◆ **WHAT THIS TASK INVOLVES**: For the listing below, output exactly the lines from the line with "Gaming (22, 1939)" up to and including the line with "How a Ukrainian", and no other lines.

◆ **MATERIAL FOR THE TASK**:
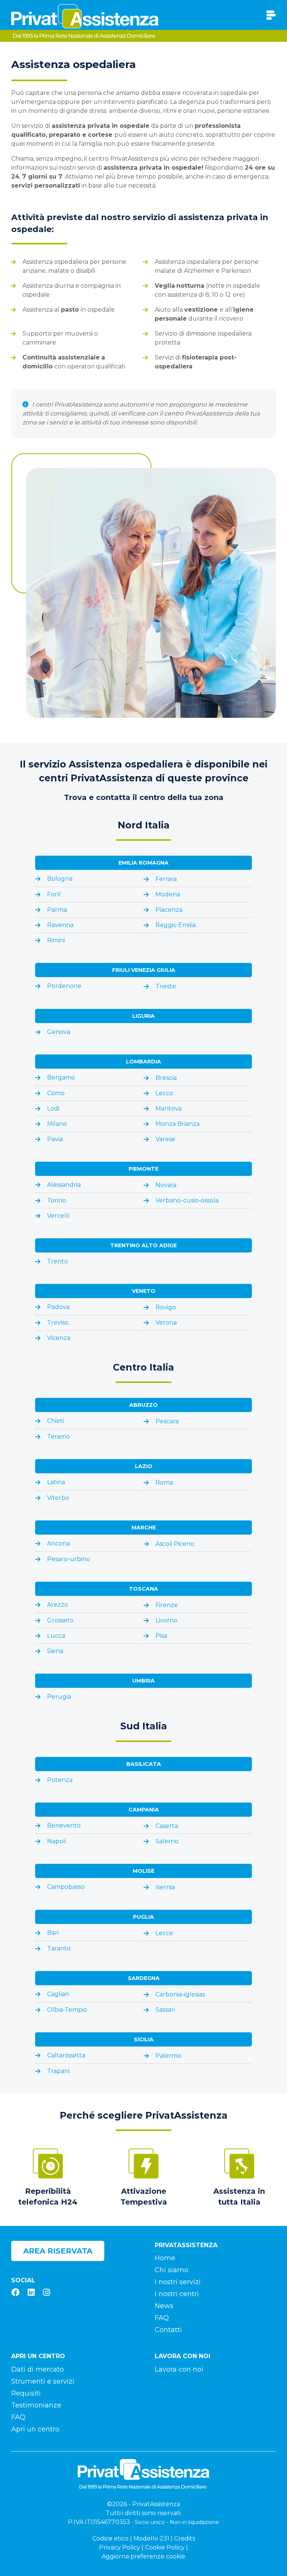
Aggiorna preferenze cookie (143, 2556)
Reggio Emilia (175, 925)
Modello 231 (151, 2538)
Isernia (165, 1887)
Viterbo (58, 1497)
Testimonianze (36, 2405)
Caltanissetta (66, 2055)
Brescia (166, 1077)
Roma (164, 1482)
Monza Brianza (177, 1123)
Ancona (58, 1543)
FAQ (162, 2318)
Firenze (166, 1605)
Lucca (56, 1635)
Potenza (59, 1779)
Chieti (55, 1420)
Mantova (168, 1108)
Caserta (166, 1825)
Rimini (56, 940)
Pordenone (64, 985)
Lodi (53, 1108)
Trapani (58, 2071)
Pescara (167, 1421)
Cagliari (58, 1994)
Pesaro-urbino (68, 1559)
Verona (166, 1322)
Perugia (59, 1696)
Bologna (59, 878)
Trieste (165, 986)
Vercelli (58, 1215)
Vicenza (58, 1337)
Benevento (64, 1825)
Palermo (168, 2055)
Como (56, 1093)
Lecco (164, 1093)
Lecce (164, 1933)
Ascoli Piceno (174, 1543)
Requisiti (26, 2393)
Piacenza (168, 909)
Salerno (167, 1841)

==

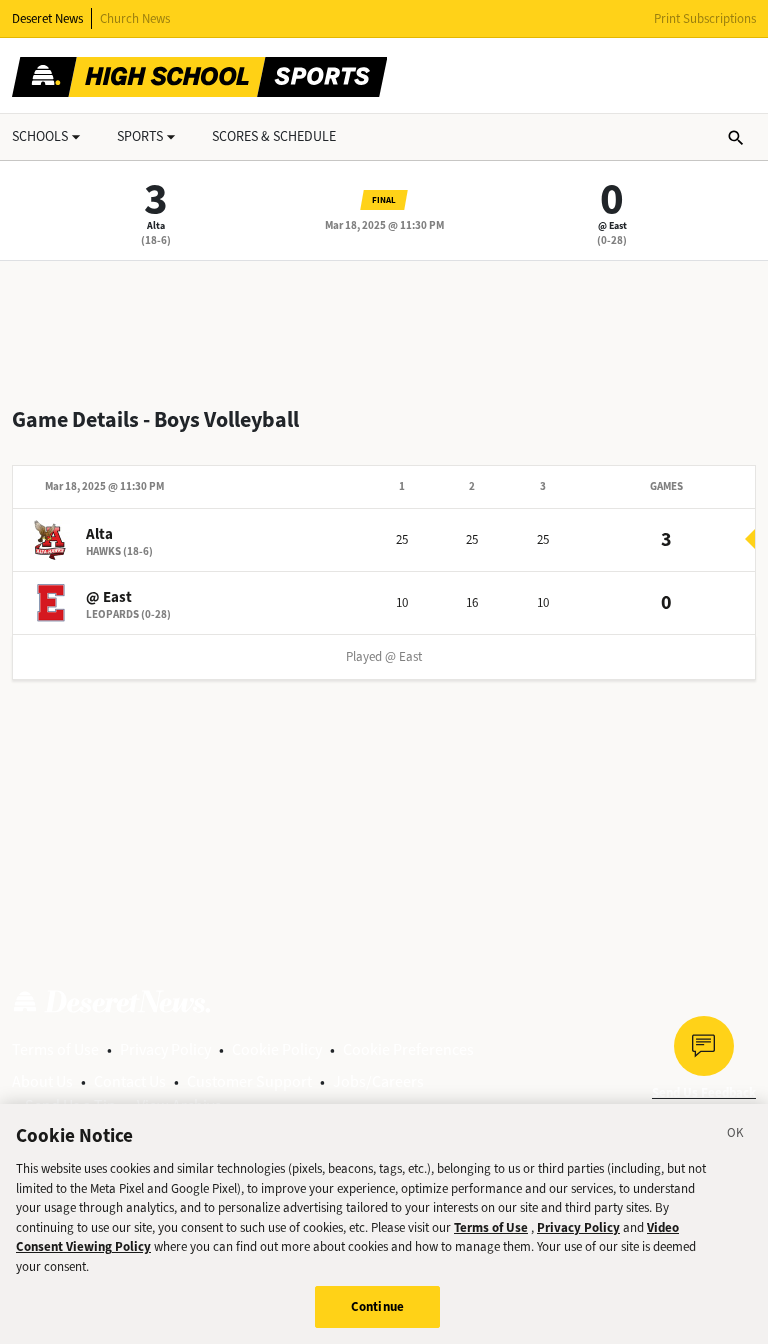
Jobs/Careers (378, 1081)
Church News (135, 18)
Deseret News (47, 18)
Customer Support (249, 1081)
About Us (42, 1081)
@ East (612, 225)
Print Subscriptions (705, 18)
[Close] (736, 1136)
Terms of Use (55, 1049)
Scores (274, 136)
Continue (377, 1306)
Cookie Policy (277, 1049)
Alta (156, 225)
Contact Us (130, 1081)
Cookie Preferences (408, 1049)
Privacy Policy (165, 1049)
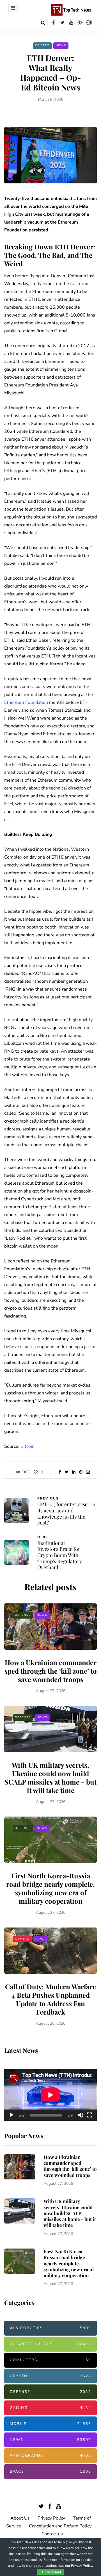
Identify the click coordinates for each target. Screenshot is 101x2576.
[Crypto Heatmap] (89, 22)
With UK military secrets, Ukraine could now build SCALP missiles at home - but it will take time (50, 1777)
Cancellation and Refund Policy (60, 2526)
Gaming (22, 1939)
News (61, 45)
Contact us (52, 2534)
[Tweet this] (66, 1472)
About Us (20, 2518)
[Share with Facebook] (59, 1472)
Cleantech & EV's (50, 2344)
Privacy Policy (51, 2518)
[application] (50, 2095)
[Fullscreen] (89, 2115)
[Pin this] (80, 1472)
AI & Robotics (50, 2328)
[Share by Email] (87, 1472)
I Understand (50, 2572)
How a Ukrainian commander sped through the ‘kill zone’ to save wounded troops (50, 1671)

◆ **TASK OUTPUT**:
Gaming (22, 1939)
News (61, 45)
Contact us (52, 2534)
[Tweet this] (66, 1472)
About Us (20, 2518)
[Share with Facebook] (59, 1472)
Cleantech & EV's (50, 2344)
Privacy Policy (51, 2518)
[application] (50, 2095)
[Fullscreen] (89, 2115)
[Pin this] (80, 1472)
AI & Robotics (50, 2328)
[Share by Email] (87, 1472)
I Understand (50, 2572)
How a Ukrainian commander sped through the ‘kill zone’ to save wounded troops (50, 1671)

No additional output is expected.